Policy makers should acknowledge that, although tighter state intervention constrains short-term preferences (commonly decried as government over-reach or nanny-statism), measures to reduce tobacco addiction, alcohol use, and consumption of unhealthy foods are widely popular; they align with people’s longer-term preferences for long and healthy lives and increase net welfare through health gains…

Author

Luke N Allen, Arian Hatefi and Andrea B Feigl

Citation

Allen, L., Hatefi, A. and Feigl, A. (2019). Corporate profits versus spending on non-communicable disease prevention: an unhealthy balance. The Lancet Global Health, 7(11), pp.e1482-e1483.


Source
The Lancet Global Health
Release date
01/11/2019

Corporate Profits versus Spending on Non-Communicable Disease Prevention: An Unhealthy Balance

Research comment

Summary

Introduction

Tobacco, alcohol, and the overconsumption of unhealthy foods are responsible for approximately half of all premature non-communicable disease (NCD) deaths. Transnational companies play an important role in driving increasing consumption of these unhealthy commodities in the global south. Fully implementing the NCD Best Buys, as described by WHO, in low-income and middle-income countries would cost an estimated US$11·4 billion. How does this compare to industry profits?

Method

The study used the 2017 Forbes Global 2000 report to extract financial data for publicly listed transnational companies that sell tobacco, alcohol, and processed food. The study included the four largest fast-food retailers, two major soft drinks companies, and every company in the top ten of the tobacco, alcohol, and processed food sectors for which financial data were publicly available (nine of the top ten in each sector had data available). For a random 10% sample of the included companies the researchers cross-checked the data with annual financial reports; the Forbes figures were accurate in all cases.

Results

Combined sales for the 33 included companies totalled US$829 billion in 2017. The companies are all based in high-income countries, with the exception of the Indonesian tobacco manufacturer Gudang. Total profits were $99 billion (which is twice the GDP of Ghana) and mean sector profitability ranged from 7% for processed foods to 29% for tobacco (figure).
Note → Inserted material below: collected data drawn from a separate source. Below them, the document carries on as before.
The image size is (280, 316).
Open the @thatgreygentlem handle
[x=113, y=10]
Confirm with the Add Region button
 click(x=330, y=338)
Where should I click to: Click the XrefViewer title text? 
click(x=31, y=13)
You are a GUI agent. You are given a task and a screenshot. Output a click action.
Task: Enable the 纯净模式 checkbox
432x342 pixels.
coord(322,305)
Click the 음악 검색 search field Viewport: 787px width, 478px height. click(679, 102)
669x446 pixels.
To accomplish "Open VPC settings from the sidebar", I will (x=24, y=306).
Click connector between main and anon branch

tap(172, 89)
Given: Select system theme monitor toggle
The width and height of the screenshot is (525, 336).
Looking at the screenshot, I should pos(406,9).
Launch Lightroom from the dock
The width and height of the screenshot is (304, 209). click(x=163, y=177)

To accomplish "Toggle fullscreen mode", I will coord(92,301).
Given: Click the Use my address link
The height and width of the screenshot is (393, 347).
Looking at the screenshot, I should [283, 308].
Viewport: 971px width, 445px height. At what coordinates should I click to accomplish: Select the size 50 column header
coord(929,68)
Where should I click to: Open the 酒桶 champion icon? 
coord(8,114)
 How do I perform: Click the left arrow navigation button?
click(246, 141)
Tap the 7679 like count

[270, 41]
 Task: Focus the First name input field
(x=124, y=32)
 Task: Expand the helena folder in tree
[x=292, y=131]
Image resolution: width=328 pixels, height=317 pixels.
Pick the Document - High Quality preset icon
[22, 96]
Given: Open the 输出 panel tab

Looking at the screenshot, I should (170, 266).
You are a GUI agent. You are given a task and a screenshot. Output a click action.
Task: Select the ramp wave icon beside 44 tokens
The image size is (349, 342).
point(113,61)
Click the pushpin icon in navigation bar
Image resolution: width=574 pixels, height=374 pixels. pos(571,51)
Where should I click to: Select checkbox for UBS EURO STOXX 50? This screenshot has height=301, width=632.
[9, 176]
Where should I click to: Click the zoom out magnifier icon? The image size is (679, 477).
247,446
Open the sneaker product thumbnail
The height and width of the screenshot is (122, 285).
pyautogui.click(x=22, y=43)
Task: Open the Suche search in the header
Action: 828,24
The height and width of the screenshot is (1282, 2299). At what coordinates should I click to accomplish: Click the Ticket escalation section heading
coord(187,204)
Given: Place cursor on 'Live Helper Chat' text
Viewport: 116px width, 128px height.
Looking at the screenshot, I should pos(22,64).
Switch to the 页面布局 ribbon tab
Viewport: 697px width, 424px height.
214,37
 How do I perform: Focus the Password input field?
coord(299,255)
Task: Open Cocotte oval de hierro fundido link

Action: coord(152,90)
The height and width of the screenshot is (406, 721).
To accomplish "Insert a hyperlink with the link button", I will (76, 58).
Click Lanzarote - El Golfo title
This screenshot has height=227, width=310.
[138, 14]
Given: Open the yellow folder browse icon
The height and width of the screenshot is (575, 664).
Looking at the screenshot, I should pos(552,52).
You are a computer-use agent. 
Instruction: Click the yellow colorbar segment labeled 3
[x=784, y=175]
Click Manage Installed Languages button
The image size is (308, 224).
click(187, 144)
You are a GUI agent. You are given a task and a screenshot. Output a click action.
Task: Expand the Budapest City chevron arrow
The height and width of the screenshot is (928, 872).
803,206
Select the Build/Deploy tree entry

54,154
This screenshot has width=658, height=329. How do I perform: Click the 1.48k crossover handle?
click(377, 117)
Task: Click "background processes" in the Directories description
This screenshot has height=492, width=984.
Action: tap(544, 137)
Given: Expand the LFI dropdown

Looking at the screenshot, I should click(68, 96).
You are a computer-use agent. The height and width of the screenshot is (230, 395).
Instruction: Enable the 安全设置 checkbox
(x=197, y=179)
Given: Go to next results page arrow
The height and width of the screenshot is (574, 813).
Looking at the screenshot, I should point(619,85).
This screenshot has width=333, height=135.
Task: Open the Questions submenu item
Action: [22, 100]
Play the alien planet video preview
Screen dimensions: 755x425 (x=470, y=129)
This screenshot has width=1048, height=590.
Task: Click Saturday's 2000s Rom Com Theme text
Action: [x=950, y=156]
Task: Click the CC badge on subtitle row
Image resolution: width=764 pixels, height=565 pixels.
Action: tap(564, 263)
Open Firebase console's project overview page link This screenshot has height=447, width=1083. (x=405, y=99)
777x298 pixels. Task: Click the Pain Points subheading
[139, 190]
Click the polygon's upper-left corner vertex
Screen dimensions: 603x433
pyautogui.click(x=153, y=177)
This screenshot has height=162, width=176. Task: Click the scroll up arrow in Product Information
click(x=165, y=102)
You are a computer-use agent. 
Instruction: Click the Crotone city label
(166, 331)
Although the market share and sector sales figures are illuminating, the most striking finding is that a handful of companies command resources that are orders of magnitude larger than those required for NCD prevention and control. Coca-Cola spends approximately $4 billion on marketing each year, which is more than the public health budget for many low-income and middle-income countries, and US tobacco firms spend $1 million per hour on advertising.

Conclusions

Policy makers should acknowledge that, although tighter state intervention constrains short-term preferences (commonly decried as government over-reach or nanny-statism), measures to reduce tobacco addiction, alcohol use, and consumption of unhealthy foods are widely popular; they align with people’s longer-term preferences for long and healthy lives and increase net welfare through health gains.